Digital communications have opened marketing opportunities to tell the same story in text, images and video. That’s one set of channels. Our digital landscape provides another set of channels, the actual platforms we publish on – from your own website to your Twitter timeline. Microsoft’s audience ranges from Fortune 500 senior management teams to elementary schoolkids playing Minecraft. Their content marketing spans a range of corporate blogs and educational sites dealing with particular market/audience segments.

I stay up to date with the Microsoft Office Blog which contains posts about changes to their services, how-tos and case studies. For the most part, they communicate to customers or existing customers on this blog. Dig around the various parts of microsoft.com and you’ll find many blogs for specific audiences with text, images and video. Chances are if you don’t keep a bookmark or RSS feed of a particular Microsoft blog, you’ll encounter the information elsewhere – on social channels like Facebook, LinkedIn or Twitter.
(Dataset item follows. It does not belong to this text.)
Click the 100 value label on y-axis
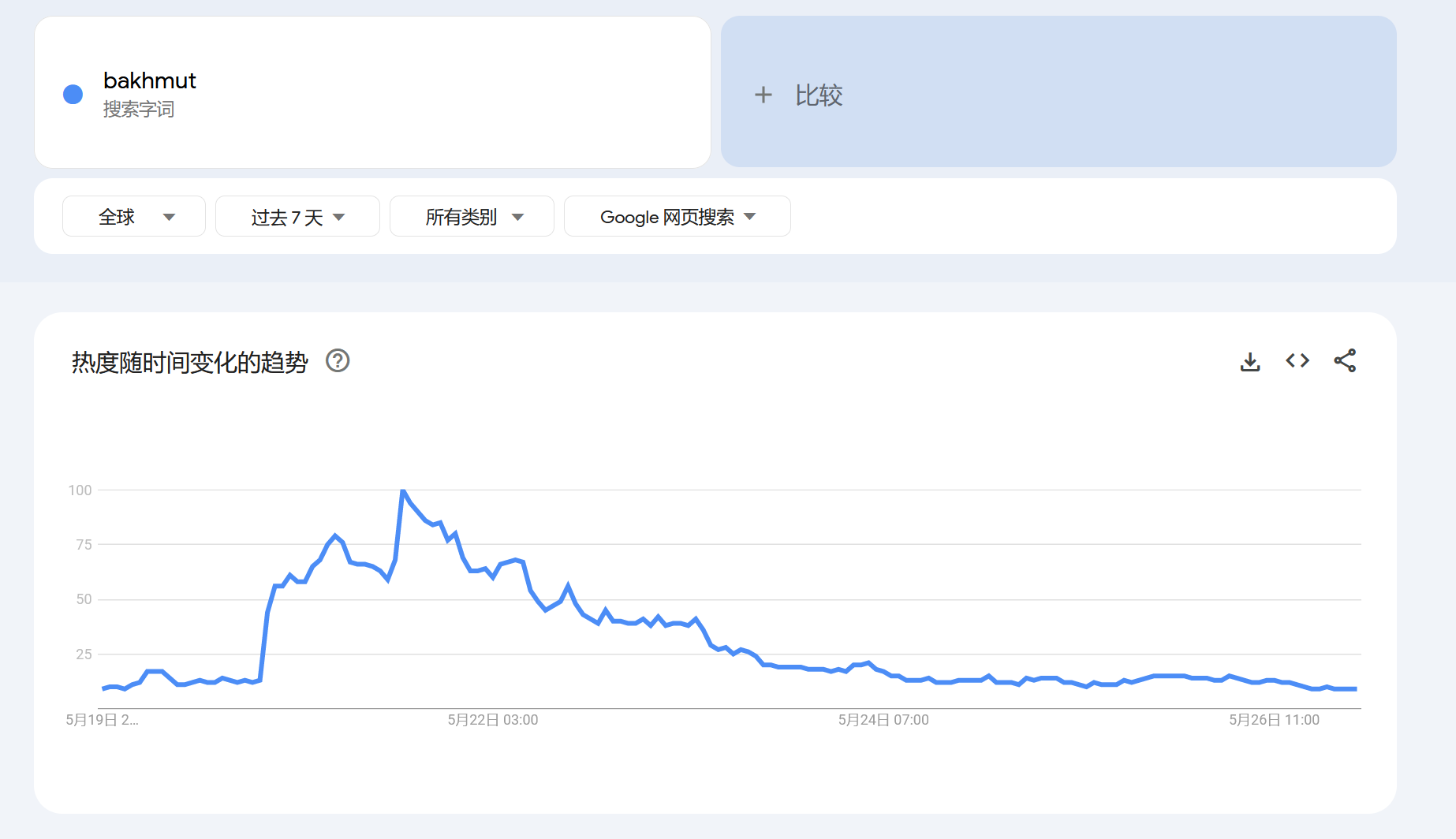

One of Microsoft’s coolest efforts wasn’t intentional content marketing at its beginning, but fourteen years later, their Channel 9 site serves as a powerful marketing aid in burnishing their credibility with a key audience: software developers.

The Channel 9 doctrine states in part:

Channel 9 started April 1, 2004 with Robert Scoble and Charles Torre having conversations with thought leaders and friends around the Microsoft campus. But it was a series of videos with the late-Bill Hill that set the spirit of the site. In long discussions Bill would talk about how Windows wasn’t the most important operating system, how he came up with ClearType while tracking animals in the woods, and how there should only be one space after a sentence.
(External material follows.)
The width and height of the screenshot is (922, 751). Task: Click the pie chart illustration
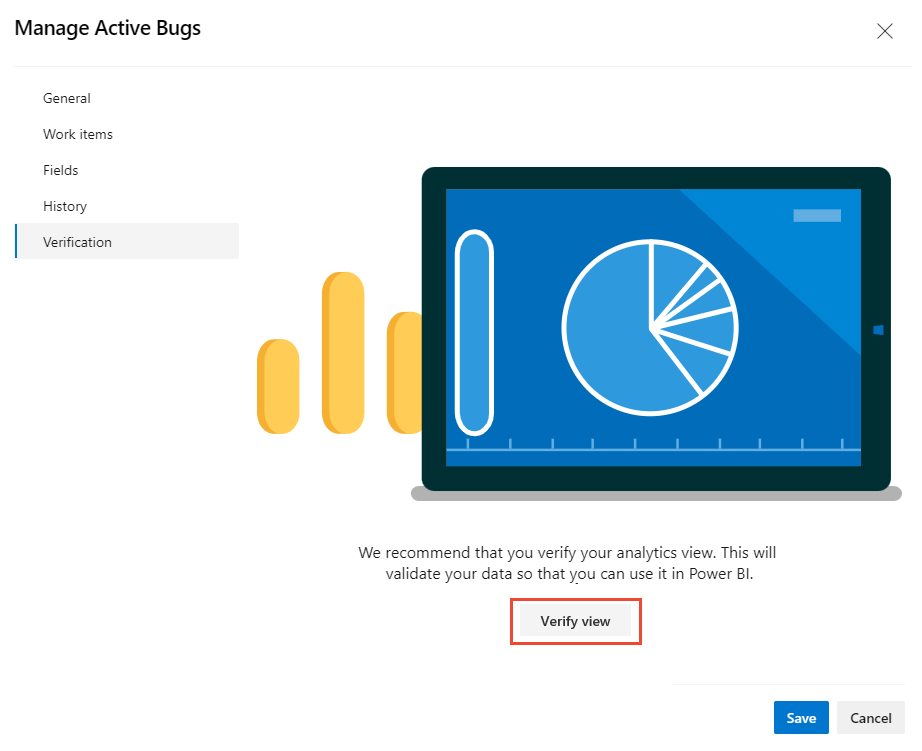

These videos were a bold look inside Microsoft at a time when other companies were considering restrictions on employee blogging and disclosure. But these were the real conversations we would have with each other in the hallways and across the campus and we thought they were important to share with you.

The “you” is a specific audience – developers. There is a push and pull between openness and control and employees and top management about what to say and who is allowed to say it in many businesses. By allowing more open-ended conversations on Channel 9, Microsoft establishes authenticity and fosters a sense of community between itself and the developers who use its products. Developers view it as a place where they can hone existing product skills, but also get a view into the future.

Your business is a part of a broader industry and you have customers. Why not communicate more? Why not follow in the footsteps of Microsoft – or Weaver’s Hardware?